_TRY IT_
This exercise asks for the records to be retyped exactly as they read.

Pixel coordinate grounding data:
- - -
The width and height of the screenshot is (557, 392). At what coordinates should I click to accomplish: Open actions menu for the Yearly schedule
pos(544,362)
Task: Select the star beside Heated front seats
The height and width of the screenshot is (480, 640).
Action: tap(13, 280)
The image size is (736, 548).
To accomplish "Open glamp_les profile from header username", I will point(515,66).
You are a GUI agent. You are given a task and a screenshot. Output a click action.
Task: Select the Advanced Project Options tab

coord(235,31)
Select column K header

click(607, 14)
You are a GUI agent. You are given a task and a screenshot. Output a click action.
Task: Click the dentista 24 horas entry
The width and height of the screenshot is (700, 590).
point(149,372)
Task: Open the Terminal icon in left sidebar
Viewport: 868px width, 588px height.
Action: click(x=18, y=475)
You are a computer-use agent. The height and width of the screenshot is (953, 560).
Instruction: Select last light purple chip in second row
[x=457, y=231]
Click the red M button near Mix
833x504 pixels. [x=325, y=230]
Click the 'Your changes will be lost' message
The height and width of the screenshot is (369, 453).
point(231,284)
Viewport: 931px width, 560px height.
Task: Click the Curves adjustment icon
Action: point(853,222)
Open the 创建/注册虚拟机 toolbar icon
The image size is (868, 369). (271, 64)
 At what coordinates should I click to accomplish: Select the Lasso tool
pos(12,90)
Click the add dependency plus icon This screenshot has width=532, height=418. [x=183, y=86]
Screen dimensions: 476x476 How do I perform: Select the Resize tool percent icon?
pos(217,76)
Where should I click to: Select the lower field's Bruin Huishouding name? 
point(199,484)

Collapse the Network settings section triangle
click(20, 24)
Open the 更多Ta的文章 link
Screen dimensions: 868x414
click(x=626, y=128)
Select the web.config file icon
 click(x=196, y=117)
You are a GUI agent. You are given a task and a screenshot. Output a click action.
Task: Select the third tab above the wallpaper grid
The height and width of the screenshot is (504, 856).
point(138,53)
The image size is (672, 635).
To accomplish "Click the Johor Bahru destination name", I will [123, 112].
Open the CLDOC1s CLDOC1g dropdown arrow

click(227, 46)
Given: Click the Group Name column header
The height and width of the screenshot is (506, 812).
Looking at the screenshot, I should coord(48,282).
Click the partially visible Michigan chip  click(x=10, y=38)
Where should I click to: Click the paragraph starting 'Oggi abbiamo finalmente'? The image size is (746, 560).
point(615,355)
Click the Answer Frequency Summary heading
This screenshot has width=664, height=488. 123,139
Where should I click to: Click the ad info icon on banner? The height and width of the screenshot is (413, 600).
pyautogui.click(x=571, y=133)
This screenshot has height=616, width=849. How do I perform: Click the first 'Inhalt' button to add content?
- - -
_SOLUTION FOR THIS TASK_
The width and height of the screenshot is (557, 392). At what coordinates should I click to accomplish: Open actions menu for the Yearly schedule
pos(544,362)
Task: Select the star beside Heated front seats
The height and width of the screenshot is (480, 640).
Action: tap(13, 280)
The image size is (736, 548).
To accomplish "Open glamp_les profile from header username", I will point(515,66).
You are a GUI agent. You are given a task and a screenshot. Output a click action.
Task: Select the Advanced Project Options tab

coord(235,31)
Select column K header

click(607, 14)
You are a GUI agent. You are given a task and a screenshot. Output a click action.
Task: Click the dentista 24 horas entry
The width and height of the screenshot is (700, 590).
point(149,372)
Task: Open the Terminal icon in left sidebar
Viewport: 868px width, 588px height.
Action: click(x=18, y=475)
You are a computer-use agent. The height and width of the screenshot is (953, 560).
Instruction: Select last light purple chip in second row
[x=457, y=231]
Click the red M button near Mix
833x504 pixels. [x=325, y=230]
Click the 'Your changes will be lost' message
The height and width of the screenshot is (369, 453).
point(231,284)
Viewport: 931px width, 560px height.
Task: Click the Curves adjustment icon
Action: point(853,222)
Open the 创建/注册虚拟机 toolbar icon
The image size is (868, 369). (271, 64)
 At what coordinates should I click to accomplish: Select the Lasso tool
pos(12,90)
Click the add dependency plus icon This screenshot has width=532, height=418. [x=183, y=86]
Screen dimensions: 476x476 How do I perform: Select the Resize tool percent icon?
pos(217,76)
Where should I click to: Select the lower field's Bruin Huishouding name? 
point(199,484)

Collapse the Network settings section triangle
click(20, 24)
Open the 更多Ta的文章 link
Screen dimensions: 868x414
click(x=626, y=128)
Select the web.config file icon
 click(x=196, y=117)
You are a GUI agent. You are given a task and a screenshot. Output a click action.
Task: Select the third tab above the wallpaper grid
The height and width of the screenshot is (504, 856).
point(138,53)
The image size is (672, 635).
To accomplish "Click the Johor Bahru destination name", I will [123, 112].
Open the CLDOC1s CLDOC1g dropdown arrow

click(227, 46)
Given: Click the Group Name column header
The height and width of the screenshot is (506, 812).
Looking at the screenshot, I should coord(48,282).
Click the partially visible Michigan chip  click(x=10, y=38)
Where should I click to: Click the paragraph starting 'Oggi abbiamo finalmente'? The image size is (746, 560).
point(615,355)
Click the Answer Frequency Summary heading
This screenshot has width=664, height=488. 123,139
Where should I click to: Click the ad info icon on banner? The height and width of the screenshot is (413, 600).
pyautogui.click(x=571, y=133)
This screenshot has height=616, width=849. How do I perform: Click the first 'Inhalt' button to add content?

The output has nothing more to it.